Un conducteur de zémidjan est poursuivi avec l’un de ses proches pour avoir, selon l’accusation, retenu une jeune femme de 22 ans à Zakpota afin de la convaincre de renouer avec lui. La victime enceinte d’un autre homme, affirme avoir été conduite au domicile du principal prévenu, où elle est restée du dimanche au lundi malgré son refus de reprendre cette relation.

Suite à un malaise simulé, la jeune femme a réussi à se faire conduire à l’hôpital par les deux hommes. Après une alerte donnée au personnel soignant, les deux mis en cause ont été interpellés puis placés sous mandat de dépôt avant d’être présentés devant la CRIET, le 2 juillet dernier.

Selon les faits rapportés par Bip radio, la victime entretenait une relation avec le principal prévenu depuis quatre à cinq ans et celui-ci avait officiellement demandé sa main. Après avoir mis fin à cette relation, elle est partie travailler à Cotonou, où elle a rencontré un autre homme. Au moment des faits, elle était enceinte de deux mois.

Une relation refusée malgré les insistances

La jeune femme raconte qu’après avoir présenté son nouveau compagnon à sa famille, elle a été interceptée sur le chemin du retour par son ancien fiancé et un de ses proches. Tous deux l’auraient emmenée au domicile du principal prévenu.

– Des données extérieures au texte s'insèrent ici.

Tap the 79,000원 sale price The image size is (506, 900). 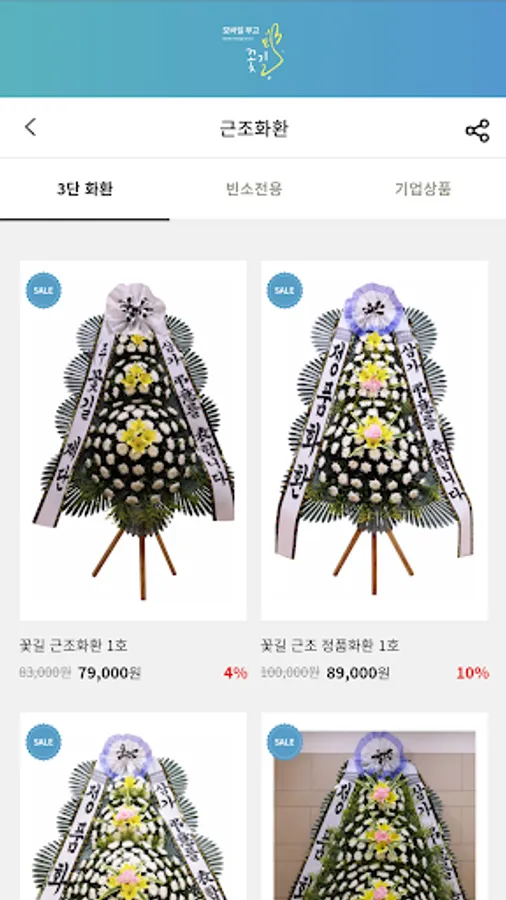click(110, 673)
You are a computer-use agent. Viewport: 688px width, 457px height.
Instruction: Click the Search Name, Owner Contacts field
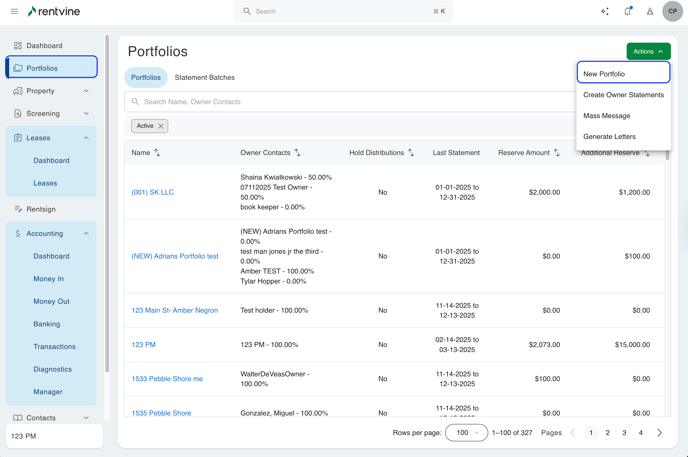[350, 102]
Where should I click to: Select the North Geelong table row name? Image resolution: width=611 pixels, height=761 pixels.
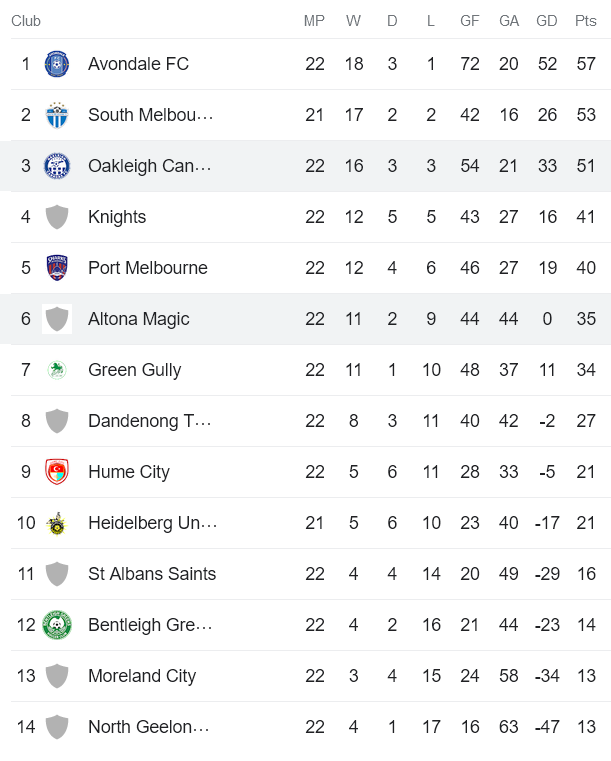click(148, 727)
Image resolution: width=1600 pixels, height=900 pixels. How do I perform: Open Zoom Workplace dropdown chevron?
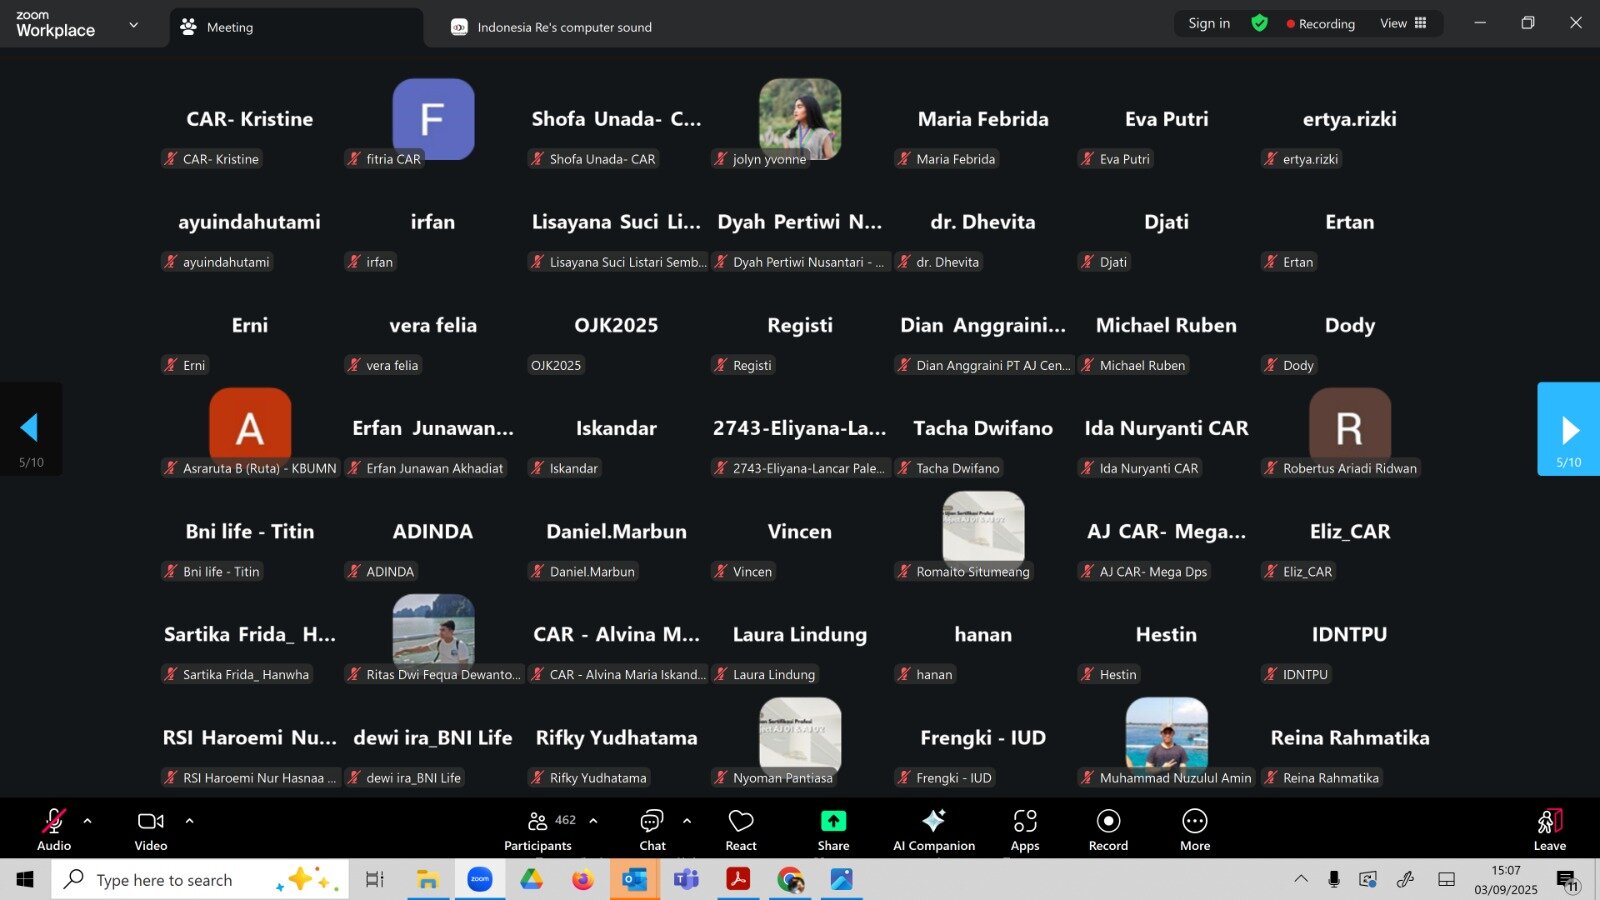(134, 25)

Elle affirme n’avoir subi aucune violence physique, mais dit avoir fait l’objet de nombreuses pressions pour reprendre son ancienne relation. Les deux hommes lui auraient même proposé de reconnaître comme leur l’enfant qu’elle attendait.

À la barre, le principal prévenu a reconnu les faits qui lui sont reprochés. Il a déclaré qu’il souhaitait uniquement reprendre la vie commune avec son ancienne fiancée. Son coaccusé a, pour sa part, contesté les accusations.

La victime a indiqué ne réclamer aucune réparation. Sa famille a toutefois demandé qu’un état des dépenses engagées par l’ancien fiancé soit établi afin d’envisager un éventuel remboursement.

Au cours des débats, la CRIET a rappelé que le mariage forcé ou toute union sans le consentement libre des deux personnes est réprimé par la loi au Bénin. Les juges ont également souligné que le refus de la jeune femme devait être respecté.

L’affaire a été renvoyée au 27 août 2026, date prévue pour les réquisitions du ministère public.